Le voleur d’huile


Par Rachid Boufous

On a tous vu cette image : un jeune, silhouette fine, capuche rabattue, courant à perdre haleine, serrant contre lui trois ou quatre grandes bouteilles d’huile arrachées d’un supermarché dévasté. Ce geste, d’apparence triviale et presque absurde, voler de l’huile, pas de l’or, ni des téléphones, ni même des vêtements de marque, dit tout de l’état moral, social et politique du pays. Ce n’est pas un simple vol : c’est un symptôme, un cri muet, une métaphore éclatée de la faim, de la dignité perdue, et du désordre silencieux qui s’installe.



L’huile, c’est la matière première du foyer.

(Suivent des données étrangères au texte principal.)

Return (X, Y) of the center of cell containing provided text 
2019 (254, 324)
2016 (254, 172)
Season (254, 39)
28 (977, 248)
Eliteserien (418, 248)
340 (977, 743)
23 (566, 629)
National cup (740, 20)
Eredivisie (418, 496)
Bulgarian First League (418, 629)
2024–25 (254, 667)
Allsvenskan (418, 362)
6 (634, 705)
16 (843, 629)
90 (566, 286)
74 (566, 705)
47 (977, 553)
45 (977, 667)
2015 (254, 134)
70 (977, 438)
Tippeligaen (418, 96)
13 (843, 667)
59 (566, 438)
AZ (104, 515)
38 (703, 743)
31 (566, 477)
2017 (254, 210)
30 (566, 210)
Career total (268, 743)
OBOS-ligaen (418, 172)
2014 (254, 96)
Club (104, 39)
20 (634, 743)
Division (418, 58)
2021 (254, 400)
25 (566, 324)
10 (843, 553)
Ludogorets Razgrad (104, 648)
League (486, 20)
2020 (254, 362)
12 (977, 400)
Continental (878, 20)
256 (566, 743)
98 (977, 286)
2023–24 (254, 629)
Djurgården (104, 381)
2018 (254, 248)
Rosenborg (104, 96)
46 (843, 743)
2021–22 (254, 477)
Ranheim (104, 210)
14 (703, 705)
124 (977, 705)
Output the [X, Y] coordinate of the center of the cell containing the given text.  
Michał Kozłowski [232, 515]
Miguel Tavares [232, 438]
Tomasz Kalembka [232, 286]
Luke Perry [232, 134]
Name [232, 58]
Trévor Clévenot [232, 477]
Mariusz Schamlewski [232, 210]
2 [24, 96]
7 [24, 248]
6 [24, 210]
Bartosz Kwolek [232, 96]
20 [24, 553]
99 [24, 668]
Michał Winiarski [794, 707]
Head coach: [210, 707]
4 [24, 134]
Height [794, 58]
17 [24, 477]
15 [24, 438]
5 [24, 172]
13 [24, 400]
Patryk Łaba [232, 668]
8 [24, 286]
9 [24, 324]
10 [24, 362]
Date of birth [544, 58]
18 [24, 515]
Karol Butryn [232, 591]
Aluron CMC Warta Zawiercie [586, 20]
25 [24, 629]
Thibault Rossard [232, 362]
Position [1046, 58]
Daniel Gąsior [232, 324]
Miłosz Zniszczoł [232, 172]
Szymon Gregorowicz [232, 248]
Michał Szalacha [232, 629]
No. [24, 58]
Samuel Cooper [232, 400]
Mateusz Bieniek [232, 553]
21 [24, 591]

Elle symbolise la subsistance, la table, la cuisine, le repas partagé. Voler de l’huile, c’est voler la vie quotidienne, c’est arracher un peu de survie au chaos. Dans ce geste dérisoire, presque pathétique, se lit la faillite d’un système qui ne produit plus de sens, ni de confiance, ni de solidarité. Ce jeune ne vole pas pour s’enrichir, il vole pour exister, pour reprendre un peu de ce que la société lui a retiré : l’espoir, la dignité, la reconnaissance.
 
Ce qu’on a vu ces derniers jours au Maroc, ces dégradations, ces scènes de pillage à la marge d’un mouvement qui se voulait pacifique, rationnel, et porteur d’un message social, n’est pas une contradiction du mouvement GenZ212. C’est son ombre. GenZ212, dans son essence, a exprimé une révolte morale, une soif de justice, une revendication d’avenir. Mais autour d’elle, dans ses marges, gravitent ceux que le système a définitivement expulsés de toute participation symbolique.

Ce sont les exclus de l’exclusion, ceux pour qui même la protestation organisée est un luxe inaccessible. Là où GenZ212 portait des pancartes, eux portent la rage. Là où les uns réclament des droits, les autres réclament à manger.

La sociologie de ces dégradations dit une chose simple et terrible : le lien social est rompu.

L’État, les institutions, la classe politique, l’école, la famille même, n’arrivent plus à produire du sens collectif. Il ne reste que des individus dispersés, certains éclairés et connectés, d’autres abandonnés et analphabètes de la citoyenneté. Dans cette fracture, la violence surgit comme un langage. Ce n’est pas une idéologie : c’est un instinct. Quand la société devient muette, les corps parlent par la casse, le feu, le vol…
 
Il ne faut pas s’y tromper : ces scènes ne sont pas seulement des débordements de voyous. Elles sont le miroir noir de notre incapacité à entendre les signaux faibles. Cela fait des années que les économistes, les sociologues, les enseignants alertent sur la précarisation des jeunes, sur l’angoisse des familles, sur la pauvreté invisible des classes moyennes. Mais tant que le calme apparent tenait, on a préféré célébrer la “stabilité”. Ce mot magique, brandi comme une fin en soi, a anesthésié le débat public. Or, la stabilité sans justice n’est qu’une immobilité explosive.
 
Le voleur d’huile n’est pas un ennemi : il est le produit d’un déséquilibre systémique. Il porte sur ses épaules la charge symbolique d’un pays où l’ascenseur social est en panne, où la réussite semble réservée à ceux qui trichent, où la pauvreté se vit dans la honte et la solitude. En volant, il franchit la limite de la légalité, mais il met aussi à nu la limite morale de la société tout entière.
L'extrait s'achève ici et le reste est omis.